What exactly is the choice here? Of course there are things the supernatural can't offer that technology can. Internal combustion engines. The Internet. Airplanes. This isn't a debate. It's Dvorak's infomercial.
Zandra is allotted 15 minutes to offer a demonstration of her psychic powers. That's followed by a 15-minute refutation from Dvorak. Zandra will get 10 minutes to reply or demonstrate another power. Dvorak receives another 10 to counter that point. An intermission marks the halfway point before the process is repeated. The event concludes with an audience Q&A.
And after that? What after that?
Per the rules, created without Zandra's input, she is forbidden from using props. The police made sure of it for "integrity's sake."
"You want to do this right, don't you?" Dvorak had said when they all met with Sloggins.
I will, Dvorak. And for you, too, Gene. I know you'll be here tonight.

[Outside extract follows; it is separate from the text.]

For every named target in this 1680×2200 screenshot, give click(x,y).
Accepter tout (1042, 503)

They couldn't take her ankle, though. It serves as her reminder and motivation with every swollen, aching step. She wears the pain like a searchlight, shining the reminder of what happened at Soma Falls with clomp-drag footsteps directly into this wretched town's eyes. If she plays it up for the cameras aimed like artillery at the stage, it won't be on accident.

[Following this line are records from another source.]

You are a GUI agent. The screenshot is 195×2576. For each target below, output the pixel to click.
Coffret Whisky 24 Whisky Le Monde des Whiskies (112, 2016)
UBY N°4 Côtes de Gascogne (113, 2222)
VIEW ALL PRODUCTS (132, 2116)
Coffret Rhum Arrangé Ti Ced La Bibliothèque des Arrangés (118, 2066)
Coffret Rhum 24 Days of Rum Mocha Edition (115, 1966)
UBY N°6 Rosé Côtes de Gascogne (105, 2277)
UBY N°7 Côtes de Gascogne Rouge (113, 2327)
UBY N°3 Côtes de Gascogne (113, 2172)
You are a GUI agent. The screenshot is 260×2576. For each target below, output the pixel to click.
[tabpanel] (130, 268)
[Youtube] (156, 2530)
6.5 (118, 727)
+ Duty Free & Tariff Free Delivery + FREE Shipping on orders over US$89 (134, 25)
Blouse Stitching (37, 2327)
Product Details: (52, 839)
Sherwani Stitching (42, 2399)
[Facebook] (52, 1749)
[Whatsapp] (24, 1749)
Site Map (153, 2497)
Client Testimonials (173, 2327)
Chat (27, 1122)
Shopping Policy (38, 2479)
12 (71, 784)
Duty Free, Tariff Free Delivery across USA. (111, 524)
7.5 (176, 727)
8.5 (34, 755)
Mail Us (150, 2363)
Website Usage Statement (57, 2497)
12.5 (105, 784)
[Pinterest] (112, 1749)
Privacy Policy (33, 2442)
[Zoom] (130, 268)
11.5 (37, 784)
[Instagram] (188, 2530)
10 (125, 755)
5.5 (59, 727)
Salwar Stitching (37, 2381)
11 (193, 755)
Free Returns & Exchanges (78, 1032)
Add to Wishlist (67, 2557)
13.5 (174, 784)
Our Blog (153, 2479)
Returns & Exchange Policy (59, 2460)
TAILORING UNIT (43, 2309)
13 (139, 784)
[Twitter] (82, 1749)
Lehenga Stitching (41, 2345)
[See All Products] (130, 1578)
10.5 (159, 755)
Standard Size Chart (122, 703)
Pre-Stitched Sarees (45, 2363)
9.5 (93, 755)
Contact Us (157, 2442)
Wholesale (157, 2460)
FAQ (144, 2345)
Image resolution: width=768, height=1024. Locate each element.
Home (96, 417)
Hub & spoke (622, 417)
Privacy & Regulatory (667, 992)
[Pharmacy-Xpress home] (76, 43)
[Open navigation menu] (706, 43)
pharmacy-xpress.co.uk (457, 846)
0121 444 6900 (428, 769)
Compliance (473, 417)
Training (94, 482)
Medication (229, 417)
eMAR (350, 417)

Especially for Chris's cameras. I want him to get every second of it.
The pain in Zandra's ankle is her only source of clarity as she waits for the stagehand to retrieve her for the introduction. Her mind returns to it whenever the creep of anxiety wraps a hand around her throat. It reminds her how little there is left to lose. They took her family. They took her livelihood. They're about to take what few opportunities she has left. They might take her body, too, if she hadn't already scorched the earth.
Zandra lights a cigarette and focuses on the No Smoking sign on the wall. The miniature lighter and cigarette she hid in a loose hemline of her trademark purple gown. There's nothing else up her sleeve except piss and vinegar.

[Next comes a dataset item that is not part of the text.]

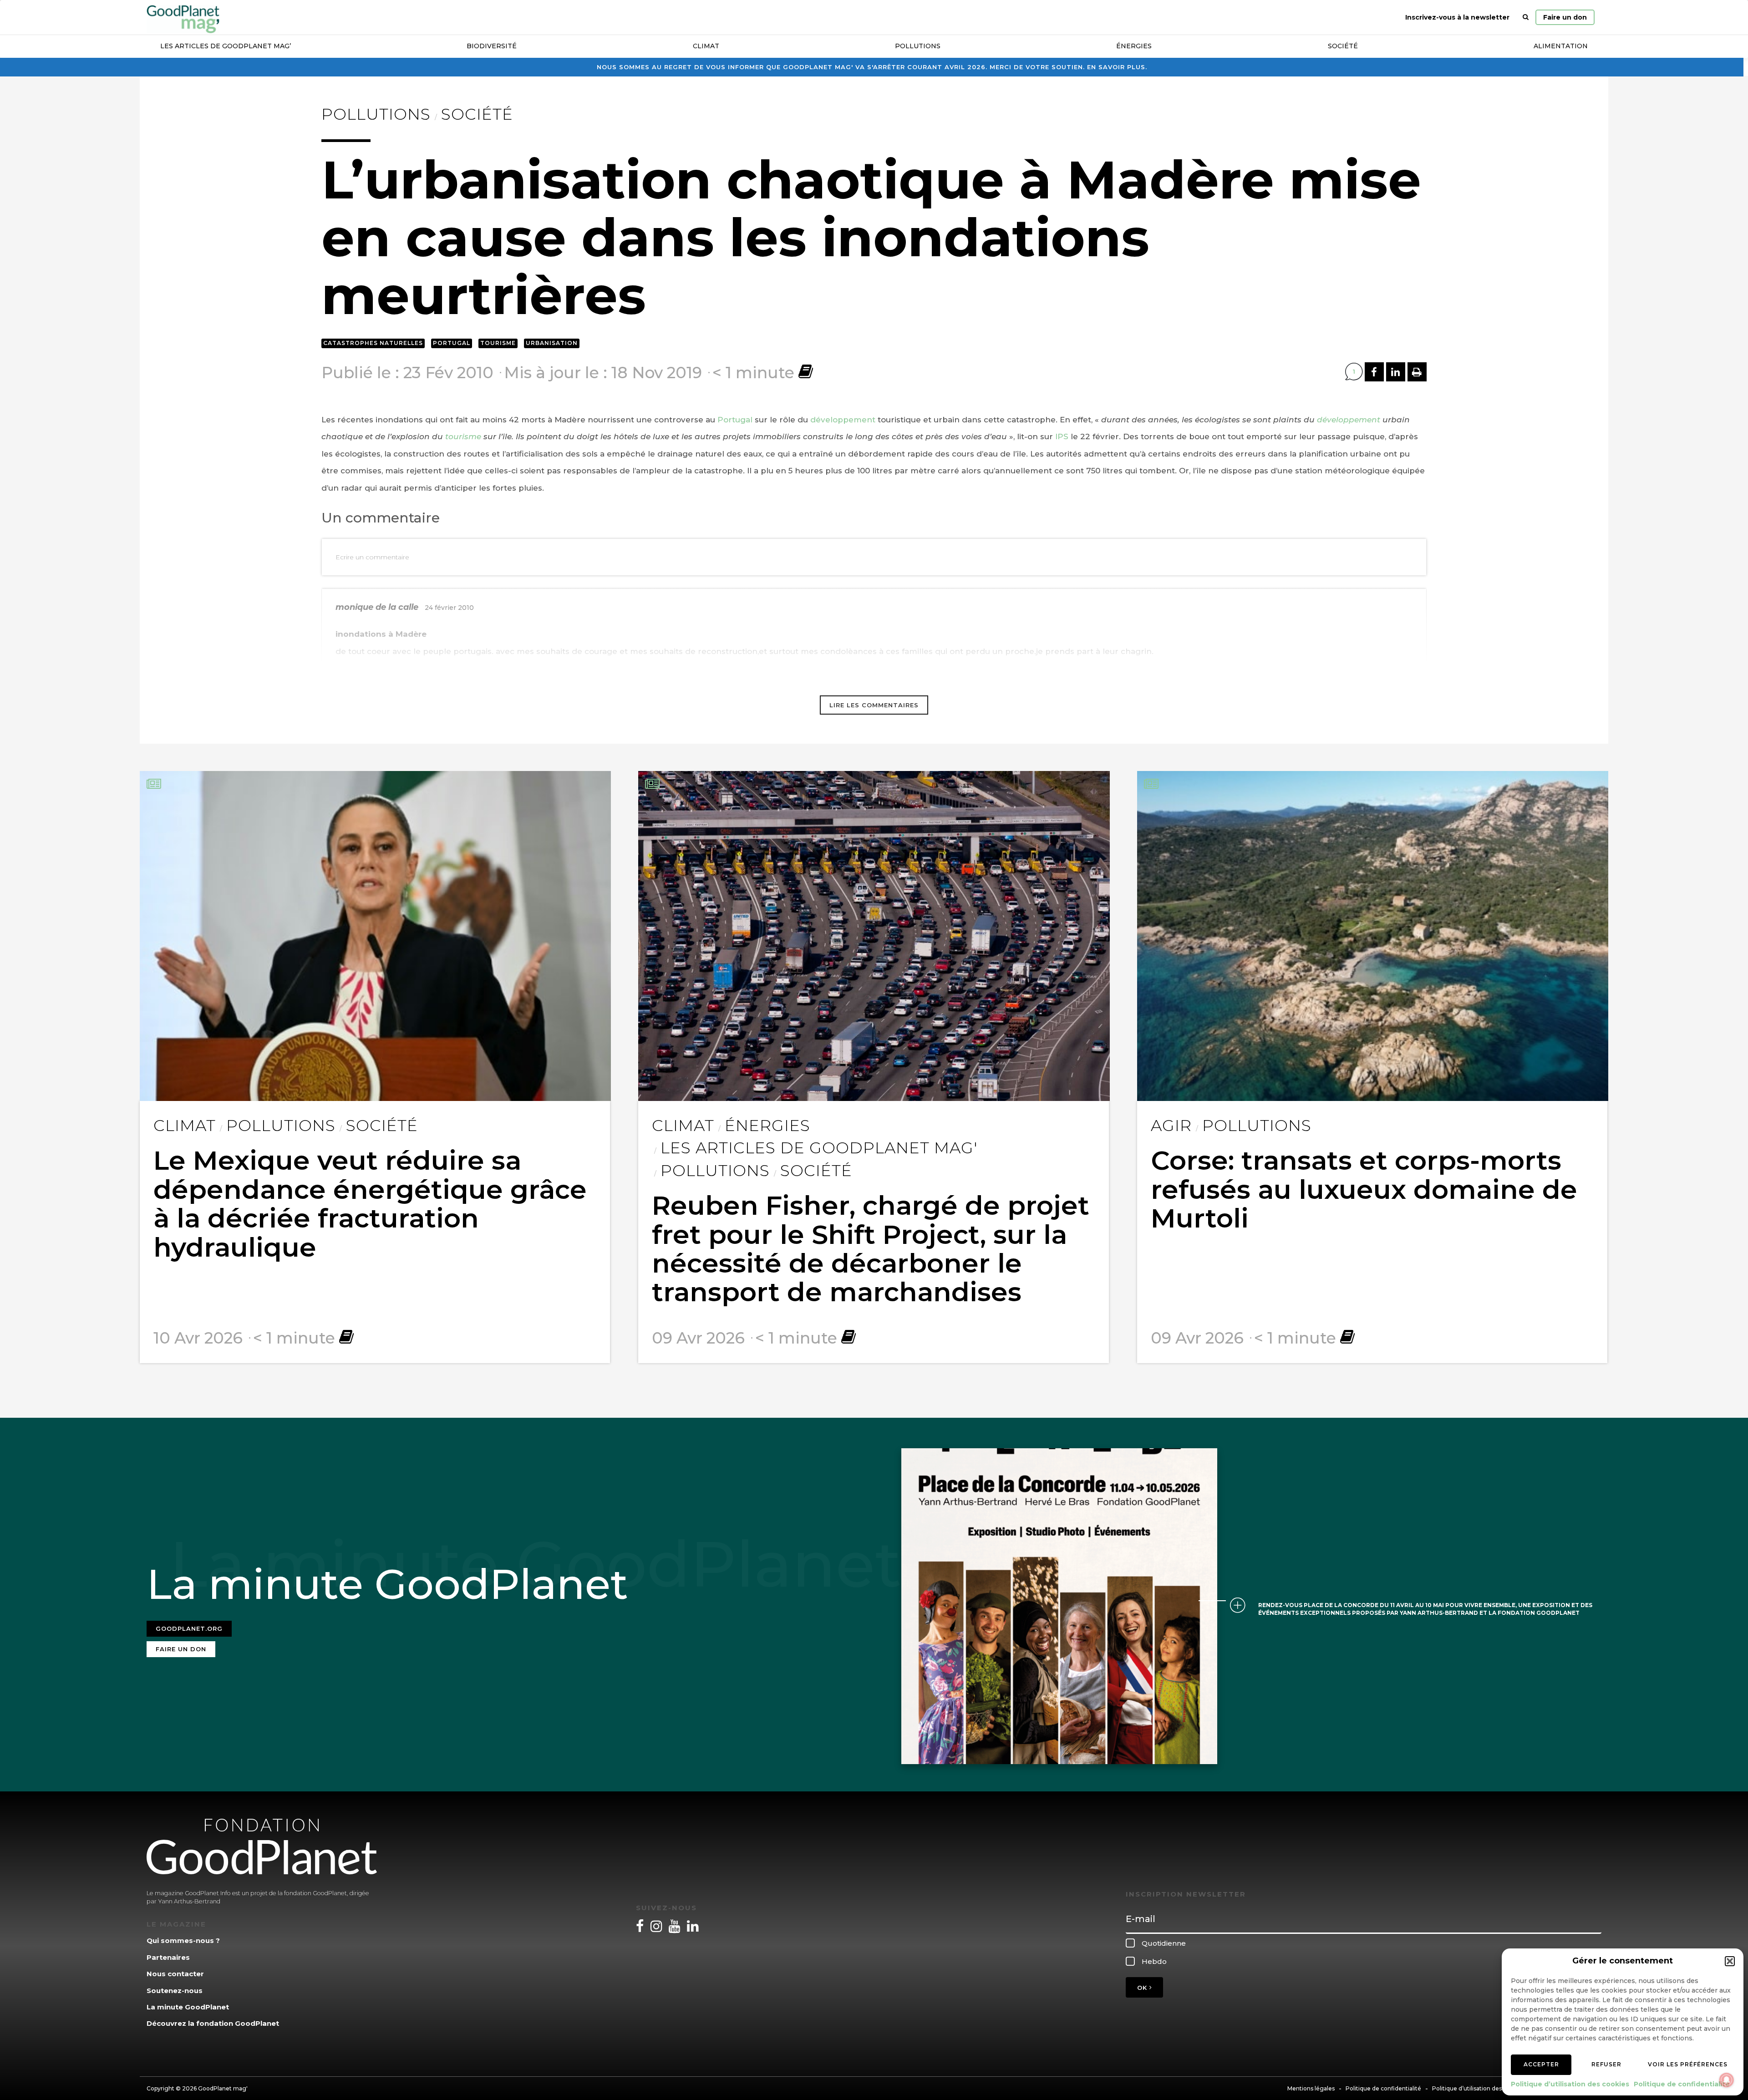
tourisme (463, 436)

"Sorry, Ms. Zandra, but there's no smoking on school grounds," a voice from behind her says.
It's also weapons-free, but you don't hear me bitching.
Zandra turns to see the stagehand holding her nose.
She looks like a teacher. Poor thing probably volunteered to work this clusterfuck for overtime pay. I'm sorry you'll have to see this.
"Would you like me to leave?" Zandra says, flicking ash onto the note containing the schedule.
"Uh, no, but it is time to get going to the stage. Put that thing out first, though," the stagehand says.
Zandra nods and walks over to the door. She gently takes the woman's hand and turns it over. The stagehand looks bewildered.
"If you're interested in a free palm reading, you're in luck," Zandra says. She closes the soft flesh of the stagehand's palm around the cigarette's cherry until the ember is extinguished. "Would you look at that? You're going to get into the tobacco business."
The stagehand winces and jerks her hand away. She says, "Why would you do that?"
"Just get me to the fucking stage," Zandra says and hacks into her sleeve.